Kirby had ample opportunities over the last month to acclimate to the demands of the deanship, Knowles said. After Kirby’s selection was announced, Knowles gave Kirby his calendar and invited him to every meeting on the agenda until July 1.
Knowles said Kirby was also especially well prepared for the deanship because of his extensive involvement in faculty affairs as a professor, when he served as chair of the history department and director of the Asia Center. Kirby also co-wrote an influential report on study abroad.
Knowles is going on leave next year, though he will remain in Cambridge. He said he plans to go to his first chemistry department meeting since he became dean and catch up on 11 years’ worth of research in his field. He said that after he returns from sabbatical, he plans to resume teaching.

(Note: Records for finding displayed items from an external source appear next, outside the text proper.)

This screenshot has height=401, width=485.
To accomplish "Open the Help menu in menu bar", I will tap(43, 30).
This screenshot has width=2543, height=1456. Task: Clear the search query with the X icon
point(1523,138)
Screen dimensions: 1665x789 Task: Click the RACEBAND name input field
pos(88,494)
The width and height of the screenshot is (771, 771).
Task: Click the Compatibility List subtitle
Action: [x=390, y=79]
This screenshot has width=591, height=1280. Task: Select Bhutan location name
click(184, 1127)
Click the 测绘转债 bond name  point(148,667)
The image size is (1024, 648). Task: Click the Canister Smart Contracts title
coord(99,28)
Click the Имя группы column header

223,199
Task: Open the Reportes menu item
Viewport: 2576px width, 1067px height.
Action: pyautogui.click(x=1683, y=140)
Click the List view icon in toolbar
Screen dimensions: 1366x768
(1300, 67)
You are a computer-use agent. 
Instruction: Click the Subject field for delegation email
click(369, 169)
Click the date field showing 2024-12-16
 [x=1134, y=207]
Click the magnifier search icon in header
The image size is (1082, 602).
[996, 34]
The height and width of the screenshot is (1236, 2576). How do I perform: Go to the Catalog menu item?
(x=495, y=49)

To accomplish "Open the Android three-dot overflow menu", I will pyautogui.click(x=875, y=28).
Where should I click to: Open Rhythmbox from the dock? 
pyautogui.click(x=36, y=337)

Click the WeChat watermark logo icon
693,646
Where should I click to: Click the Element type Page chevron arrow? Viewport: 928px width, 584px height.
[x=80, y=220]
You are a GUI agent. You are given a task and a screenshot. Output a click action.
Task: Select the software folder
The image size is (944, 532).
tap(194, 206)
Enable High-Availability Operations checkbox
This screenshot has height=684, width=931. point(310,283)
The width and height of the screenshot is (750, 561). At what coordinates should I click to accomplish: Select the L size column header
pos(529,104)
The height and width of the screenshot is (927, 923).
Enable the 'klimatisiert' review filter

Knowles made one final appointment before he left office: Kirby’s replacement as Director of the Asia Center, Burbank Professor of Political Economy Dwight H. Perkins. Kirby described Perkins as an “economist of worldwide reputation” whose “interests span an enormous part of Asia.”
Knowles said he was confident that Kirby would be “terrific,” but the new dean said that if he were to err, the artwork in his office would quickly steer him back on course.
“There are a couple of portraits of very stern Puritans who are staring at me…in order to make sure one does not get too carried away,” Kirby said.
—Kate L. Rakoczy contributed to the reporting of this article.